Most important issue for a journalist? It depends on your beat or your interest. I like covering of terrorist incidents. There are environmental issues; there are bombing incidents. There are water ground issue, there are exodus movement of people and trespassing of people across the border in the province from where I belong. It is close to two borders, Iran and Afghanistan. There are exodus movement of people from Iran to European states via Balochistan.
I have written many articles on water issue, depleting underground water level in Balochistan, besides movement of people who trespass via Iran to other European countries. Besides terrorism, there are trade and business issues, there are sports beats and there are lot of many beats people are interested.

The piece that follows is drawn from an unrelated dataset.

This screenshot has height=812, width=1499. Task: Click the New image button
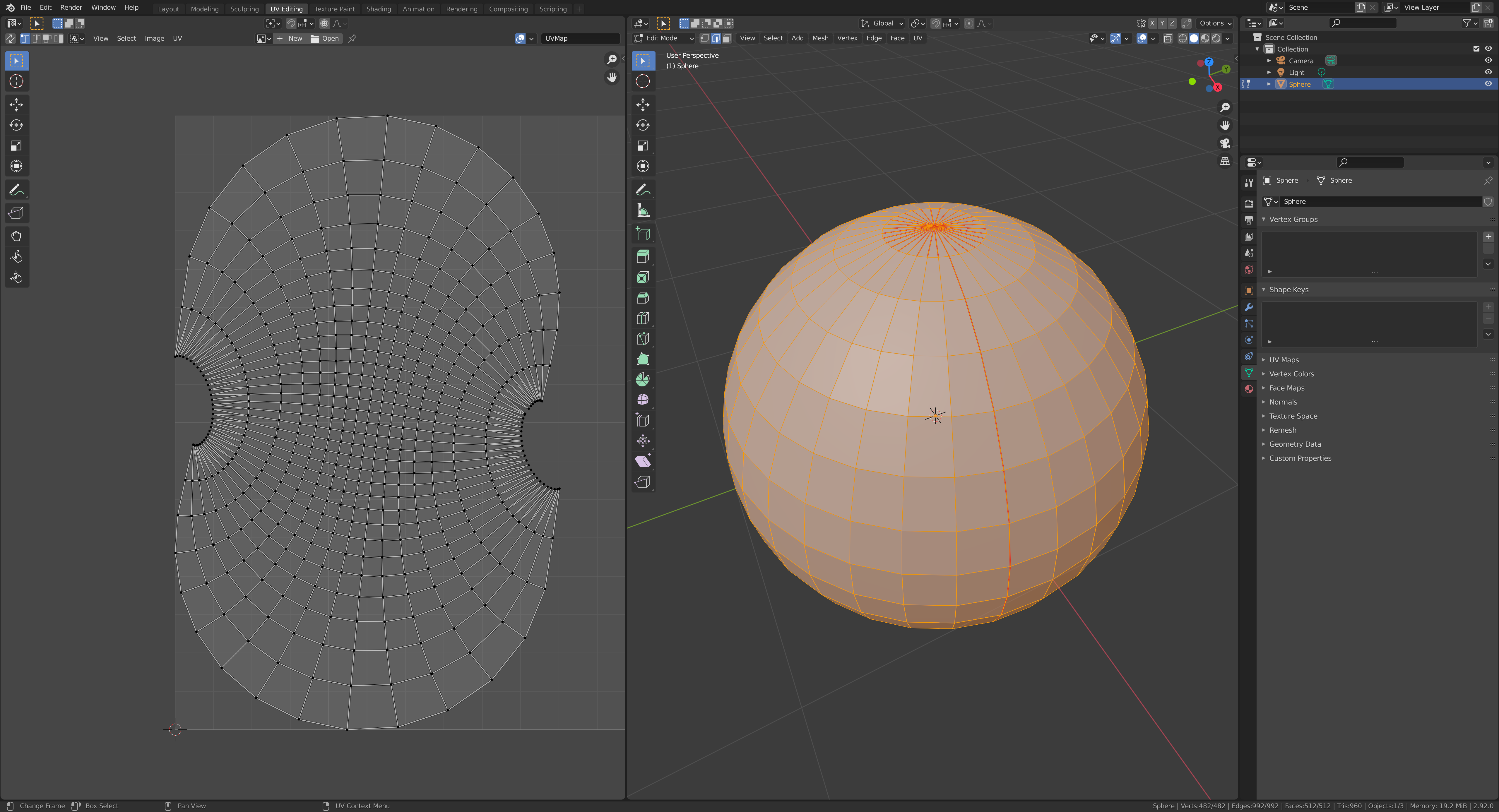point(290,38)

Well, I think that it is, both two governments, should bring the people of each other’s countries closer by developing relations in trade, economic activities, by sports and culture activities. There are lot of other venues from where these relations can be, can be made more stronger. It depends on the mutual relation and mutual respect of each other’s thoughts, that how much U.S. shares the interest of Pakistan.
There is some extent of censorship in journalism. The media cannot openly speak on most sensitive issues easily. I think censorship is always everywhere in the world, around the globe.
My most memorable experience in my life while covering an incident. I was covering a bomb explosion in 2006 when all of a sudden another blast exploded from where I was, about two yards away from. I have to suffer a lot and [I’m] still suffering its impact.
I’m leading a team of more than 20 or 30 journalists in Balochistan, including cameramen and reporters. So now when I send a dispatch any team I care about them, that they should be most careful while covering such incidents.”